Blinding of participants and personnel (performance bias) 
 All outcomes Low risk "Double‐masked" study
"Investigators, subjects, and staff were masked to the identity of the supplement and placebo"
"The placebo was identical in appearance to the test supplement and contained sunflower oil as the main ingredient along with beeswax, lecithin, and calcium carbonate"
"All subjects and research staff were masked to the identity of the subject treatment group until the end of the study. Supplements and placebo tablets were packaged uniformly.

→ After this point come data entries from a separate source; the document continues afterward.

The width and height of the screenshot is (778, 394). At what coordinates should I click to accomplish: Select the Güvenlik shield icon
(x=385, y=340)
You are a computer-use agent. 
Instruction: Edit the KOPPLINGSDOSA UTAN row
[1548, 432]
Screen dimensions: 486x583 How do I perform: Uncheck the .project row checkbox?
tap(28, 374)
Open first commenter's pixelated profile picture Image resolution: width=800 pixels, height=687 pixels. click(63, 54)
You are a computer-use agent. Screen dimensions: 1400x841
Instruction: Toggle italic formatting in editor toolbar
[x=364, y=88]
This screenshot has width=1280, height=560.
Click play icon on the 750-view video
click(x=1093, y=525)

Codes linking the randomization number for each subject to the actual treatment were secured in a sealed opaque envelope and were maintained in a locked drawer in each research center"
Blinding of outcome assessment (detection bias) 
 All outcomes Low risk "Double‐masked" study
"Investigators, subjects, and staff were masked to the identity of the supplement and placebo"
"All subjects and research staff were masked to the identity of the subject treatment group until the end of the study. Supplements and placebo tablets were packaged uniformly. Codes linking the randomization number for each subject to the actual treatment were secured in a sealed opaque envelope and were maintained in a locked drawer in each research center"
Incomplete outcome data (attrition bias) 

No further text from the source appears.